(Dataset entries)
┌────────
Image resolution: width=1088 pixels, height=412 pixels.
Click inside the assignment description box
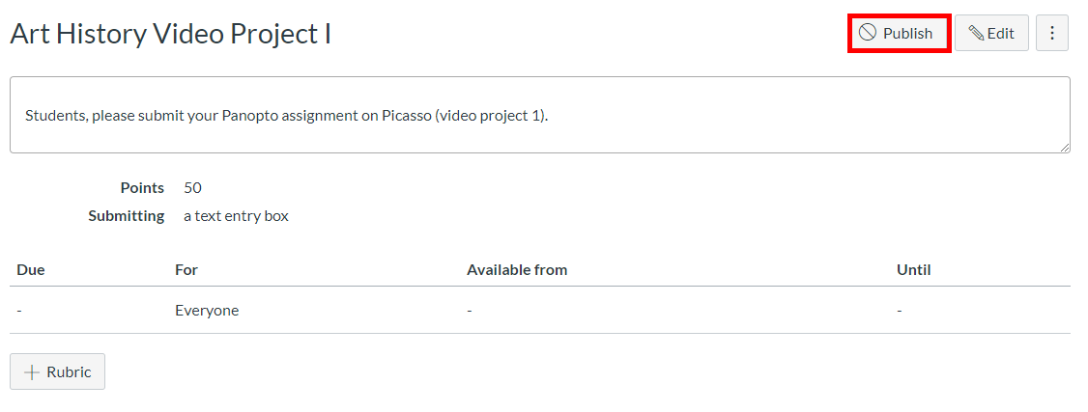click(540, 115)
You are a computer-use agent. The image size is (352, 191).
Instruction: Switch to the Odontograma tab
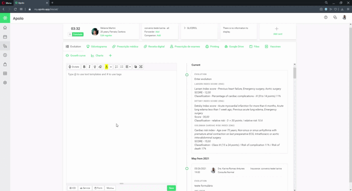click(x=97, y=47)
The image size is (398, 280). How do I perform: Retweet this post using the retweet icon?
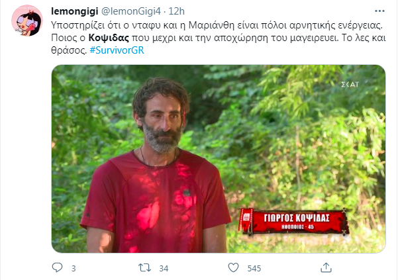144,268
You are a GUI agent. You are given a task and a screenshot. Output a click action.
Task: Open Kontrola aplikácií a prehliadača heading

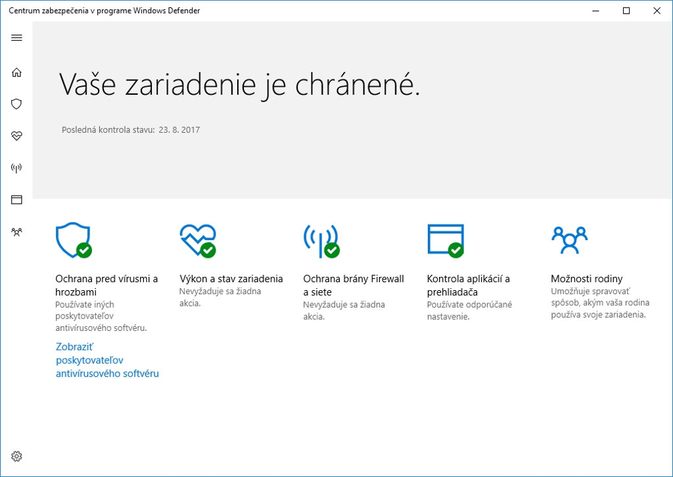coord(468,285)
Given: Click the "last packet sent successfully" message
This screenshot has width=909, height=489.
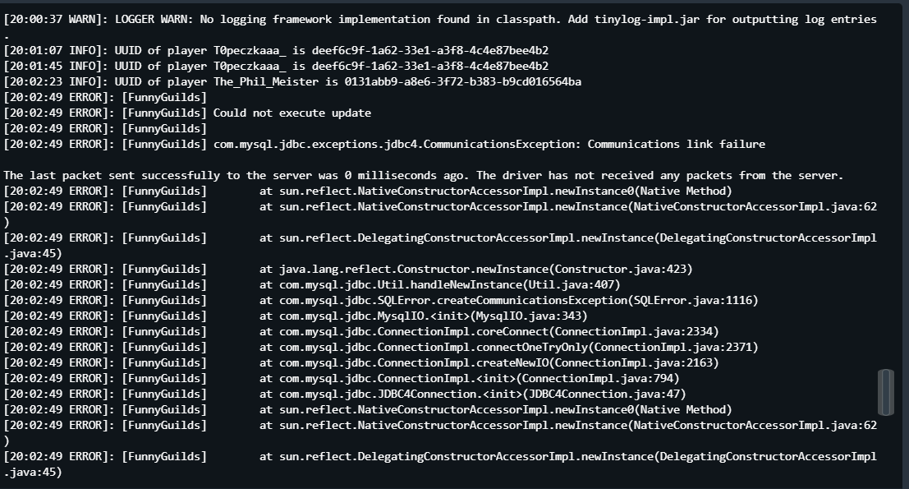Looking at the screenshot, I should pos(423,175).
└────────
Give back exactly, and only, the lines from the one holding "Click inside the assignment description box" through the last line of the entries, with every picture omitted.

__Solution to this problem__:
Click inside the assignment description box
click(540, 115)
You are a computer-use agent. The image size is (352, 191).
Instruction: Switch to the Odontograma tab
click(x=97, y=47)
The image size is (398, 280). How do I perform: Retweet this post using the retweet icon?
144,268
You are a GUI agent. You are given a task and a screenshot. Output a click action.
Task: Open Kontrola aplikácií a prehliadača heading

coord(468,285)
Given: Click the "last packet sent successfully" message
This screenshot has width=909, height=489.
Looking at the screenshot, I should pos(423,175).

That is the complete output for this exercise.